Tehran Stock Exchange’s main index TEDPIX gained 257 points or 0.3% in the past trading week that ended Jan. 10 to close at 97,899.2.
The main index of the smaller over-the-counter exchange Iran Fara Bourse added 21.3 points or 2.7% during the week to stand at 1,076.6
Political risks cast a shadow on last week’s trade, as wary investors held off, limiting trade volume.
US President Donald Trump was expected to decide on Friday on extending waivers on sanctions against Iran, which were required as part of the 2015 nuclear deal, formally known as the Joint Comprehensive Plan of Action.
The White House was yet to release an official statement at the time of this writing, but a top aide told BBC on Friday morning that Trump has decided to extend sanctions relief for another 120 days after a meeting with his national security team.
US Treasury Secretary Steve Mnuchin said he expected the president to impose a separate set of sanctions targeting Iranian firms and individuals.
Over 5.36 billion shares valued at $291 million were traded on TSE last week. The number of traded shares and trade value dropped by 23% and 18% respectively compared to the previous week.
Trading at Iran’s stock markets starts on Saturday and ends on Wednesday.
TSE’s First Market Index gained 158 points or 0.2% to end at 68,228. The Second Market Index rose by 2,350 points or 1.1% to close at 209,032.6.
And at IFB, with a 30% share of weekly trade, base metal shares were the market leaders, followed by chemicals with 18% and communication equipment manufacture with 6%.
Over 2.03 billion securities valued at $168.7 million were traded at the over-the-counter exchange. The number of traded shares dropped by 11% and trade value grew by 0.3% compared to the previous week.
IFB’s market cap gained $758 million or 2.7% to reach $28.84 billion.
Its First Market witnessed the trading of 155 million securities valued at $5.63 million, indicating a 61% and 57% drop in the number of traded securities and trade value respectively.
About 518 million securities valued at $29.11 million were traded in the Second Market, with the number of traded securities and trade value shrinking by 30% and 17% week-on-week respectively.
Over 4 million debt securities valued at $87.15 million were also traded at IFB, growing 29% and 32% in the number of bonds traded and their value respectively.

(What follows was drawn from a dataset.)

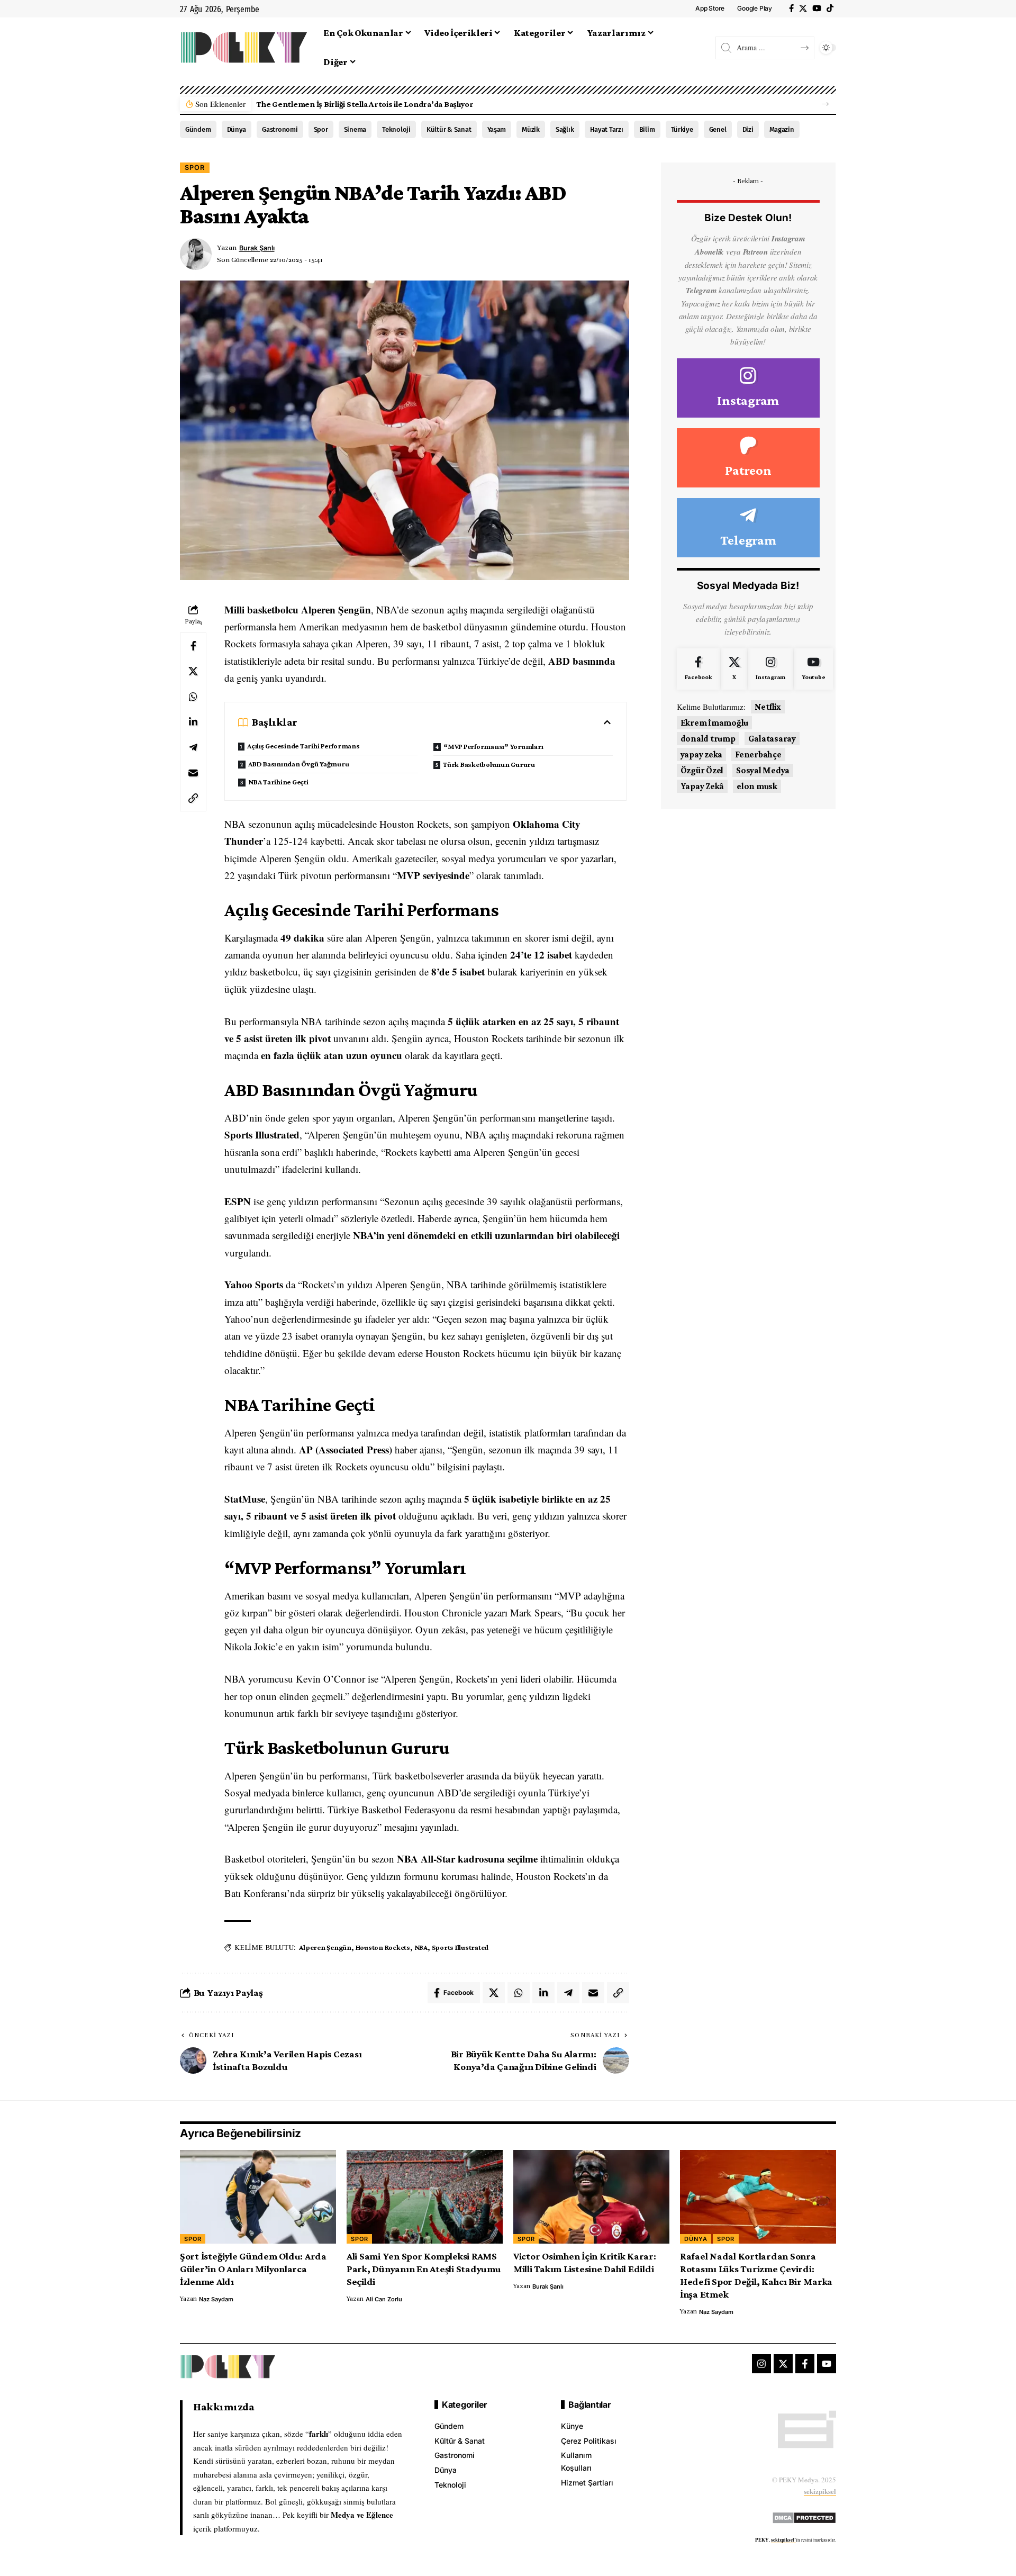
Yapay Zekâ (702, 786)
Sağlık (565, 129)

Exchange-traded funds, however, dropped 58% and 45% in the number of shares traded and value respectively to reach 38 million worth $13.9 million.
Housing mortgage rights’ trade was on the rise, reaching 400,000 securities worth $5.93 million, up 2% and 3% respectively.
Forex, Gold Overtake Stocks in ROI
Foreign exchange and gold markets also had a quiet week, save for US dollar fluctuations. The USD beat all other investment options in terms of weekly returns on investment. Euro came first in ROI so far this fiscal year (March 21, 2017-18).
TSE has posted 24.5% in ROI so far this year. It wiped most of its gains in the last three trading weeks over intensifying political risks with liquidity seeping into low-risk markets.
The rial was quoted at 44,150 rials against the greenback by Thursday’s close, to mark a 2.19% growth for the US currency. USD had gained 2.87% the week before last, too, notching new all-time highs as investors turned to safe haven investments.
The USD’s ROI so far this year also reached 17.79%, as it started the year at 37,480 against the rial. That made it the fourth best investment option after euro, stocks and gold.
Euro, on the other hand, dropped 0.33% against the rial this week to settle at 54,250. It had gained significantly during the month’s second trading week, too, registering a whopping 8.31% jump against the rial.
Euro has so far notched a significant 31.93% growth against the rial, having started the year at 41,120.
As for gold, Bahar Azadi gold coin also dropped 0.06% last week to 14.51 million rials. Its total ROI so far this year stood at 23.91%.